Flight Sergeant Frederick Moran, 1946
Flight Sergeant Frederick Moran, 1946

Flight Sergeant Frederick Moran, 1946

A summary of FS Frederick Moran’s time at Church Fenton in 1946, compiled by his son Chris.

My father, Frederick Moran, joined the RAF in December 1942 at the age of nineteen. After a long period of training in Rhodesia, Egypt and India, he saw active service as a Spitfire pilot in Burma in 1945. He left India 17 May 1946 and arrived back home in Bolton on 5 June 1946. By this time he was a Flight Sergeant, though at some time before he left the RAF, he was promoted to Warrant Officer. After visits to London and Nottingham to deal with bureaucratic problems and to sort out details of his posting, he arrived at Church Fenton on 10 July 1946. 

My father was keen to avoid excessive discipline and red tape, and for that reason, I think he avoided dispersal centres which may have been nearer to Bolton, but which had a reputation for “bull”. He got on all right at Church Fenton. His diary entry for 11 July, the day after his arrival reads:

Spent morning getting arrival chitty signed. Saw M.T. officer in noon & got pass for weekend. Sunbathing in noon. Bar at night, then cricket, then bar again. Quite a good station. Should settle down okay – but the RAF’s bloody stupid at the best of times!!!
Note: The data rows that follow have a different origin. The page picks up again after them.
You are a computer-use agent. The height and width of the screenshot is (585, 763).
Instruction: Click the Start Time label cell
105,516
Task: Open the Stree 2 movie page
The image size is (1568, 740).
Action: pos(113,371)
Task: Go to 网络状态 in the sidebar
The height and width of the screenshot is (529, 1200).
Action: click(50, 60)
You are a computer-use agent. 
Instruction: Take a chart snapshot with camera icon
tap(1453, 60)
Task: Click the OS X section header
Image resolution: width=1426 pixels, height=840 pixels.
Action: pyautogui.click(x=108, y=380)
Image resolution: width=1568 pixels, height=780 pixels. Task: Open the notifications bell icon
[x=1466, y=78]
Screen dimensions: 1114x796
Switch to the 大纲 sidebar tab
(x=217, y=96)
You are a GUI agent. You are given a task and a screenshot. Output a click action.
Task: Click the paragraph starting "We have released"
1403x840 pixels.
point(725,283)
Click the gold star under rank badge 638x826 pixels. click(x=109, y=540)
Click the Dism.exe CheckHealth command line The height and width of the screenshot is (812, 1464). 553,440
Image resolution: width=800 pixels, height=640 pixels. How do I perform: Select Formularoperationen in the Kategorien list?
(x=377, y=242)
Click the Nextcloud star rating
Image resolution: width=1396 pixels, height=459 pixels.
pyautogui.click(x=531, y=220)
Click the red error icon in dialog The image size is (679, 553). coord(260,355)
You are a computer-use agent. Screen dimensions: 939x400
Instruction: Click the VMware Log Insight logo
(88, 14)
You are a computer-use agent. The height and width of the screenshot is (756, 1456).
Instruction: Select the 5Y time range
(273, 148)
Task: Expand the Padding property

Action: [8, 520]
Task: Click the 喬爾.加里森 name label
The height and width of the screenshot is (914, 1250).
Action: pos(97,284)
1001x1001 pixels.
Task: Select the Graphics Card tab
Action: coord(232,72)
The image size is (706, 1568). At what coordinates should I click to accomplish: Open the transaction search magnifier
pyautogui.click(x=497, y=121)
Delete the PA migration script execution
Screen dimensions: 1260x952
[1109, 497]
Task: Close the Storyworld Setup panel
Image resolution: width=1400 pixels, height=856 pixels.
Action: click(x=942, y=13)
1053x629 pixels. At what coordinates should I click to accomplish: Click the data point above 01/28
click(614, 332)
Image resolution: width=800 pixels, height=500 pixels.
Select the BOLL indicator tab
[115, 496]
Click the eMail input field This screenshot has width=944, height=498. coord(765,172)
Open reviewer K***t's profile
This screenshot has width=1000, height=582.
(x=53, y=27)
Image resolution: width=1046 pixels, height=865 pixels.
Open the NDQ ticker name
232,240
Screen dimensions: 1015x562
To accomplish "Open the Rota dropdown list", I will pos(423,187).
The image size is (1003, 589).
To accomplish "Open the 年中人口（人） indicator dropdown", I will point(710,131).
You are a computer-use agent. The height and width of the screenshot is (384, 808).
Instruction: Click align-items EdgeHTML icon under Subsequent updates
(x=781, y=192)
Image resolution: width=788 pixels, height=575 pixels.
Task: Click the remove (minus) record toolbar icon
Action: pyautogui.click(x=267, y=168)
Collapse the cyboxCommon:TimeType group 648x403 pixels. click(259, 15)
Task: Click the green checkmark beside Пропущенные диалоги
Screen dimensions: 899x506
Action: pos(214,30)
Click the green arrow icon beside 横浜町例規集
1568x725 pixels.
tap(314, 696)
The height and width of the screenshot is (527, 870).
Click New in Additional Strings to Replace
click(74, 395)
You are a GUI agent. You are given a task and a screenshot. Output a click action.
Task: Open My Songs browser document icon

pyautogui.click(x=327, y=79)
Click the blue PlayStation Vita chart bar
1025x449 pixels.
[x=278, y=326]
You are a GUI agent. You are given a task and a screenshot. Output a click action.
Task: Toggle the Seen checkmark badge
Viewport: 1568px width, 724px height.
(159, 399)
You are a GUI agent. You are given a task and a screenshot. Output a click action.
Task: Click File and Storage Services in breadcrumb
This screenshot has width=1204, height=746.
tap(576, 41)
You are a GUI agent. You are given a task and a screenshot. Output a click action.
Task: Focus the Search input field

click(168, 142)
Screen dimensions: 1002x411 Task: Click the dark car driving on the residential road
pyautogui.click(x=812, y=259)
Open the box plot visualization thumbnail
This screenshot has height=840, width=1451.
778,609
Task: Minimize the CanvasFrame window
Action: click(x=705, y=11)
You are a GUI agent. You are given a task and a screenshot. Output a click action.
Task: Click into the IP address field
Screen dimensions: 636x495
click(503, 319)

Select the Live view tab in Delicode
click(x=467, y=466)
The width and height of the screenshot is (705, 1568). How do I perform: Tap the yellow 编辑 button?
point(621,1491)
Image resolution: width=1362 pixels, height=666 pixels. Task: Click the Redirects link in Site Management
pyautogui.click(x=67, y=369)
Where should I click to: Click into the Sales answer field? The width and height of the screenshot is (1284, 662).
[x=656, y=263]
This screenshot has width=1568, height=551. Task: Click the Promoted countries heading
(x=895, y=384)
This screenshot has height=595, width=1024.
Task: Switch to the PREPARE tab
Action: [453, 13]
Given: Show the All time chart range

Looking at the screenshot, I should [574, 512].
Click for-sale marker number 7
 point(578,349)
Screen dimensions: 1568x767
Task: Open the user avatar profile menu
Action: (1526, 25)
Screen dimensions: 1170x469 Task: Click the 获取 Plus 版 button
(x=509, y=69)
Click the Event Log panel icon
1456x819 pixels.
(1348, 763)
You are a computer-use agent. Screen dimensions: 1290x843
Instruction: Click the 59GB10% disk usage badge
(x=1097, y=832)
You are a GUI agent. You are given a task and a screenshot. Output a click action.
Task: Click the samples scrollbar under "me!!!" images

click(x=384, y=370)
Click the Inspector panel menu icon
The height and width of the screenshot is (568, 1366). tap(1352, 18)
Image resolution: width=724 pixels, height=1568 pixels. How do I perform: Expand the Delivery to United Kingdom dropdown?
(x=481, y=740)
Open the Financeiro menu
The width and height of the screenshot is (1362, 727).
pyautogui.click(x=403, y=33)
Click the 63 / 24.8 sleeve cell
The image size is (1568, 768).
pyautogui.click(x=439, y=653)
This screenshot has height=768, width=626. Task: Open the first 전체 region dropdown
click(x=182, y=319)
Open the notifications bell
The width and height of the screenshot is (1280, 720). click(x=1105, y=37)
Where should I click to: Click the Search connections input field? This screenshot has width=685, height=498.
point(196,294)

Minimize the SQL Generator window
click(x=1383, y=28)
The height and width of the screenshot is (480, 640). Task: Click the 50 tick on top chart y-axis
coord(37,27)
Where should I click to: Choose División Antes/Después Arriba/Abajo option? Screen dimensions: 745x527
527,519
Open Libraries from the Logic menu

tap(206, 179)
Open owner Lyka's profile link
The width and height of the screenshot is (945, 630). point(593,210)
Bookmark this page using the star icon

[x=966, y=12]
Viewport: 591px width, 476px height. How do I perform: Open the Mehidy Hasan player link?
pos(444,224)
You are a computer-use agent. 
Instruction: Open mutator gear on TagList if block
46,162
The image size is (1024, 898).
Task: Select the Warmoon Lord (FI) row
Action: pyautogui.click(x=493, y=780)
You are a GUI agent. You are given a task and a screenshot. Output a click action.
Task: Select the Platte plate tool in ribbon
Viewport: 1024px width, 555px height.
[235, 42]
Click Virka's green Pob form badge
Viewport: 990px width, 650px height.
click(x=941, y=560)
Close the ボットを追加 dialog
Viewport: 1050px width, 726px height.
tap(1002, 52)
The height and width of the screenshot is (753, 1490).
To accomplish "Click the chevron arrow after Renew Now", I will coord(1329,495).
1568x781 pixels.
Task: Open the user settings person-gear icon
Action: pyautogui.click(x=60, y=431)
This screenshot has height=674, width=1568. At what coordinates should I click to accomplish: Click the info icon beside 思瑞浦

In any case, he only spent a limited number of nights there. He would leave on Friday, or Saturday morning, to spend the weekend in Bolton. He often travelled by train via Leeds and Manchester, but sometimes hitch-hiked. He would usually leave Bolton early on Monday morning to arrive back at Church Fenton before midday. This routine was punctuated by two weekends which he spent with my mother in Yorkshire – one at the Old Ship Hotel in Ulleskelf, another in Scarborough for a wedding, and several longer stays in Bolton during the week, during one of which in September he started work again in his old job at the Earl of Bradford’s Estate Office.

During his time in India he had learned to drive and it was as a driver that he was initially employed at Church Fenton. A typical diary entry for 23 July: “Driving Bantam on coal duties all morn and noon”. He often only makes reference to the “Grimstone run”. For the last month of his stay at Church Fenton, he worked in the Orderly Office. 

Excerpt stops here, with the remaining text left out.